Anika (Registrado)
Ricardo Alcántara aprovecha su condición de psicólogo y escritor para mostrar a los niños lectores qué pasa cuando no tienen interés en aprender las cosas simples (y no tan simples) necesarias para llevar un hogar. Si ni siquiera se preparan el desayuno ni se llenan el vaso de agua porque están acostumbrados a pedírselo a mamá, acabarán siendo tan inútiles como Jacinto y Pablo.
El final les dará la solución: ayudar es la mejor forma de no ser inútiles y de que mamá no vuelva a abandonarles.

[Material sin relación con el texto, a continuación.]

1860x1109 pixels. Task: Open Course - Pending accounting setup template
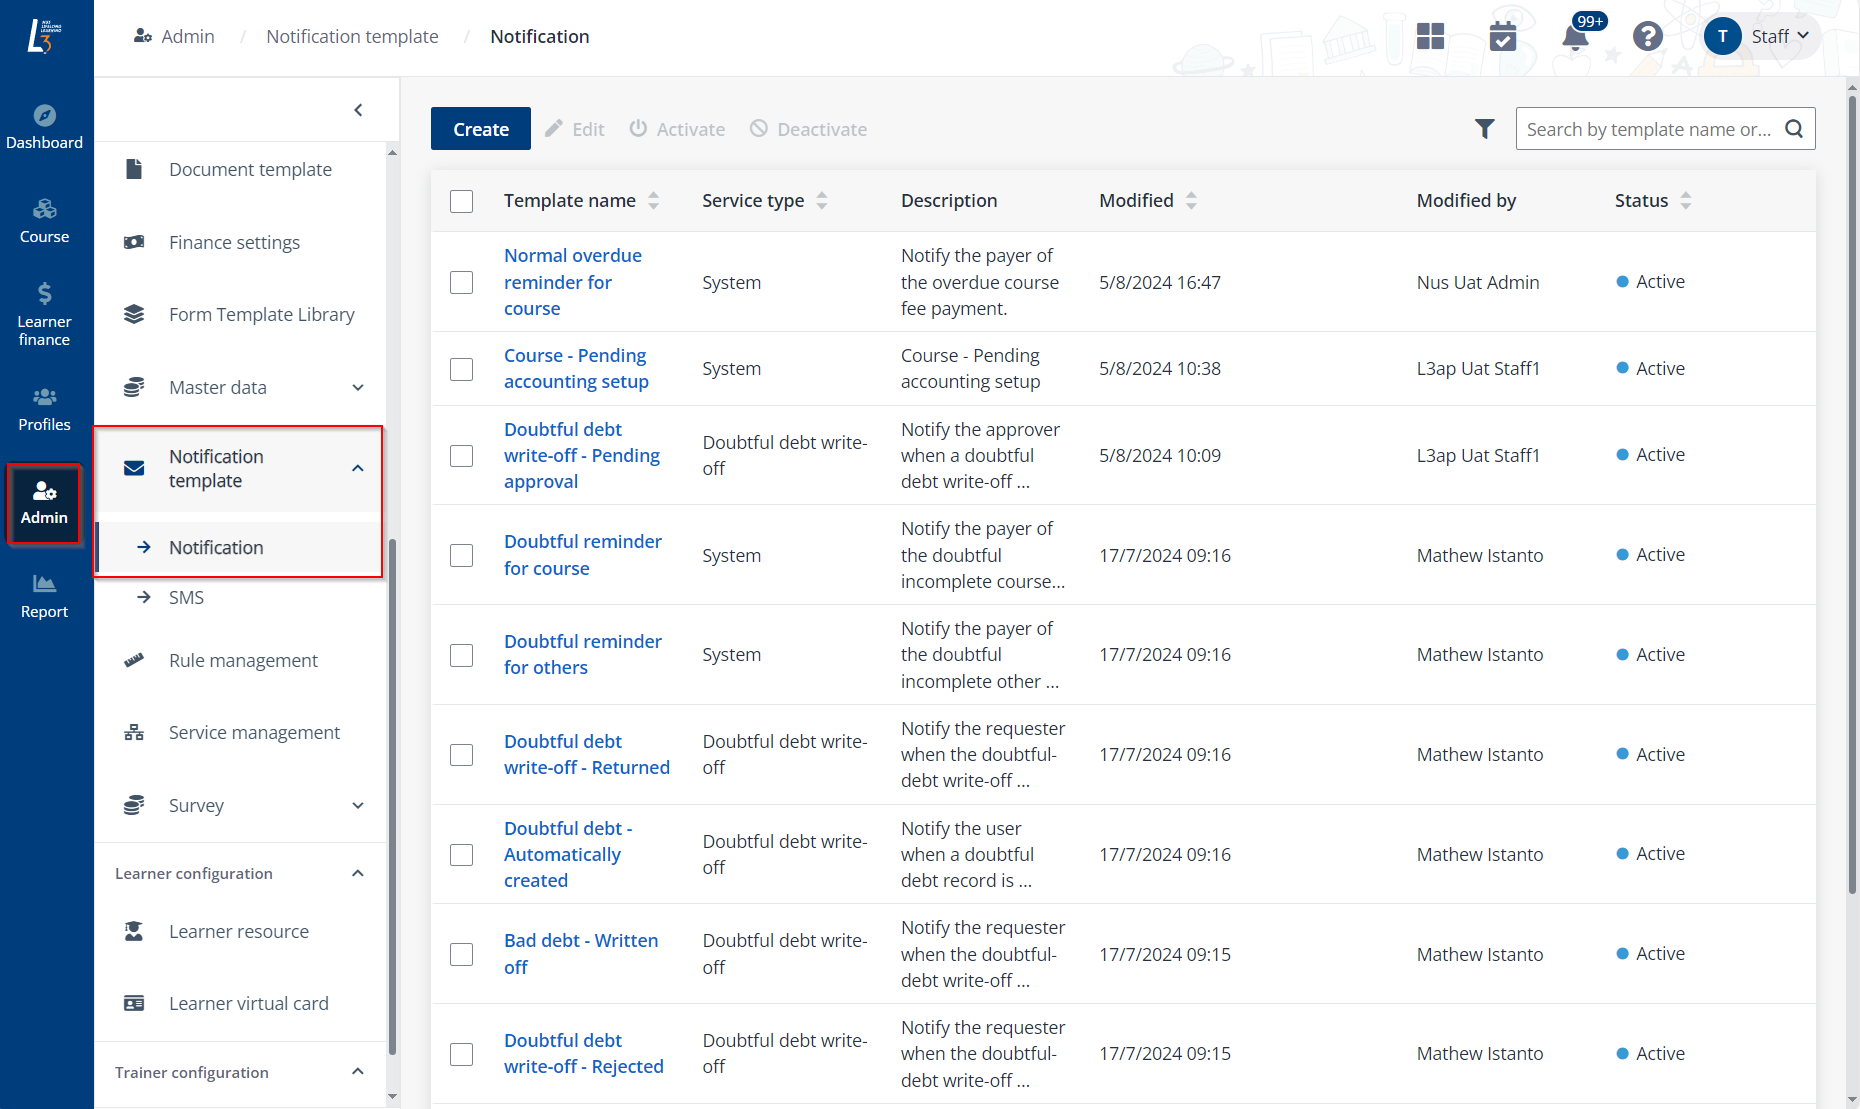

No es por nada pero mi hijo, desde los 5 años, ayuda a poner la mesa e incluso a preparar su desayuno, y a los 7 preparaba el de su hermana pequeña, y con 8 a veces se encargaba del bocadillo del colegio si a mí no me daba tiempo e incluso prepara cola-caos a sus amigos cuando vienen a casa. Y mi hija desde los 3 años se prepara el desayuno porque no hay quien le convenza de lo contrario. A mí me sorprende sobremanera que haya madres que les hagan el desayuno a sus hijos con quince años.
No se trata de una crítica a este tipo de madres, pero sí un aplauso a Ricardo Alcántara por aportar su granito de arena para que los niños de hoy en día no se conviertan en inútiles o en unos déspotas.